◆ **Work instructions**
Every line containing "output" should be copied out. Go through the entries and find them.

---

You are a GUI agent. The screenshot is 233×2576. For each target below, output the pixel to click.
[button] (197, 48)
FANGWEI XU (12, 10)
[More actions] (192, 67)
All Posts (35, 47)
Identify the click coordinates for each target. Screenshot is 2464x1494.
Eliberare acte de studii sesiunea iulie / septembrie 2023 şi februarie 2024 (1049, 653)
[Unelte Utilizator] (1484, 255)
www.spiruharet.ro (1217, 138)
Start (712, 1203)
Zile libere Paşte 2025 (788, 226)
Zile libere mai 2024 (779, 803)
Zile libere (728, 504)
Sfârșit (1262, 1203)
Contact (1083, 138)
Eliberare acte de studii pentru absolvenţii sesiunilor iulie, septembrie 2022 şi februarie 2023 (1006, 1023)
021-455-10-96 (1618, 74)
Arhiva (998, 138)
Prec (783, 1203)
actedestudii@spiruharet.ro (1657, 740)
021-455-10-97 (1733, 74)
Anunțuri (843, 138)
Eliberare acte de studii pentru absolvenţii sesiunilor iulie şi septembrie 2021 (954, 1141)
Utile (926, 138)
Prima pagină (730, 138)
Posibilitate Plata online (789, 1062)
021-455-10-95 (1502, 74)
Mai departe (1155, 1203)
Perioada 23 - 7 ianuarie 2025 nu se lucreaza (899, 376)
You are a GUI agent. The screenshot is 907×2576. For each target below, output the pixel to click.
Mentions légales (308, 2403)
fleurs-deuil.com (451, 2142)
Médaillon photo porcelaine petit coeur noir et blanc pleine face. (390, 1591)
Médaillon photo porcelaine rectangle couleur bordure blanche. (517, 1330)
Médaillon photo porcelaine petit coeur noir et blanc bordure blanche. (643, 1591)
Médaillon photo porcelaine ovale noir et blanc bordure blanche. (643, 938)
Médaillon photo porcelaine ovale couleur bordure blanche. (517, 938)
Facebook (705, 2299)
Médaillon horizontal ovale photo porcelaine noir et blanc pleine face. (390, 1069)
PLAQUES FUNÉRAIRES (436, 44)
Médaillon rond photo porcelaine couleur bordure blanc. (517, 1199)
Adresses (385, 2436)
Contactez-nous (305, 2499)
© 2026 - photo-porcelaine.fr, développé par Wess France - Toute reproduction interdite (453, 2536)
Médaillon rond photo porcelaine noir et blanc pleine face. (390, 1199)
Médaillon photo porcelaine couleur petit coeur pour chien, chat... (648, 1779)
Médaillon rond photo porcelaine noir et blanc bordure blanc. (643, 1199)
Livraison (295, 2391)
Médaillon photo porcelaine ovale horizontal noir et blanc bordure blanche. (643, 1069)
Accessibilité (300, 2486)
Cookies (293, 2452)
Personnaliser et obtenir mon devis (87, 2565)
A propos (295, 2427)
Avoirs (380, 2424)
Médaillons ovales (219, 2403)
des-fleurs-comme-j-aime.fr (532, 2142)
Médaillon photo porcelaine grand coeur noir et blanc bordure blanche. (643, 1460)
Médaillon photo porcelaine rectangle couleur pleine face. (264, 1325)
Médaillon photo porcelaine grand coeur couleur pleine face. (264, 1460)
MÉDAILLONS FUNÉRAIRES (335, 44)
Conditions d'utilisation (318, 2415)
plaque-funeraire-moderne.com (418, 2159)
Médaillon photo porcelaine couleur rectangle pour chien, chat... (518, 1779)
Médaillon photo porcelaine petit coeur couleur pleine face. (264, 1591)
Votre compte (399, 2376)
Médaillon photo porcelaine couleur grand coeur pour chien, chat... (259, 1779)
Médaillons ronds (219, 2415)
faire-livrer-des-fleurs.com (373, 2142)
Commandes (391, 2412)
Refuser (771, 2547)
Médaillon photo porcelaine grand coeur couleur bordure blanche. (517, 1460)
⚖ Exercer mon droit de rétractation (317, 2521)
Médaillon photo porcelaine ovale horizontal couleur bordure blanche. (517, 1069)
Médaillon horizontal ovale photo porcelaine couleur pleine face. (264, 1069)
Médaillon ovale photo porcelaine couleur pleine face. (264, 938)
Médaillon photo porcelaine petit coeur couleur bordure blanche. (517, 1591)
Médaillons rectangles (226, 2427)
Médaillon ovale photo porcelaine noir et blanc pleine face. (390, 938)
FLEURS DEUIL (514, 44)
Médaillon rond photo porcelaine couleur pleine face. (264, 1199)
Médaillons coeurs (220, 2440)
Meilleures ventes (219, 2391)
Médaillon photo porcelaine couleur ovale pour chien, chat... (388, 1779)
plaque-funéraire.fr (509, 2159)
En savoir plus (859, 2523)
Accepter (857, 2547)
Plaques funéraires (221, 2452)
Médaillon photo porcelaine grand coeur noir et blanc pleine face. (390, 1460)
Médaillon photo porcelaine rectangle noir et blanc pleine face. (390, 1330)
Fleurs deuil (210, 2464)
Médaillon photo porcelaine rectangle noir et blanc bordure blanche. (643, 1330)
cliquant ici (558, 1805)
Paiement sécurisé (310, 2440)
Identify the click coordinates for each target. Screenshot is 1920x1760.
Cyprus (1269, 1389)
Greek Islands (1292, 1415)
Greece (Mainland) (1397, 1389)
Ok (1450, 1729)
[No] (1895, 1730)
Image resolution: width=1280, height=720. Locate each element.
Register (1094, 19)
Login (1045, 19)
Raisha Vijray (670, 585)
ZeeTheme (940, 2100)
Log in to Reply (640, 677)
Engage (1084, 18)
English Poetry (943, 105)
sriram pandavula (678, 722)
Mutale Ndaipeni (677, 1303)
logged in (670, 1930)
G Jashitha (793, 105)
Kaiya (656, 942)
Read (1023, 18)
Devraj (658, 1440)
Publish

---

◆ **Task result**
You are a GUI agent. The screenshot is 233×2576. For each target below, output the pixel to click.
You are a GUI agent. The screenshot is 907×2576. For each target below, output the pixel to click.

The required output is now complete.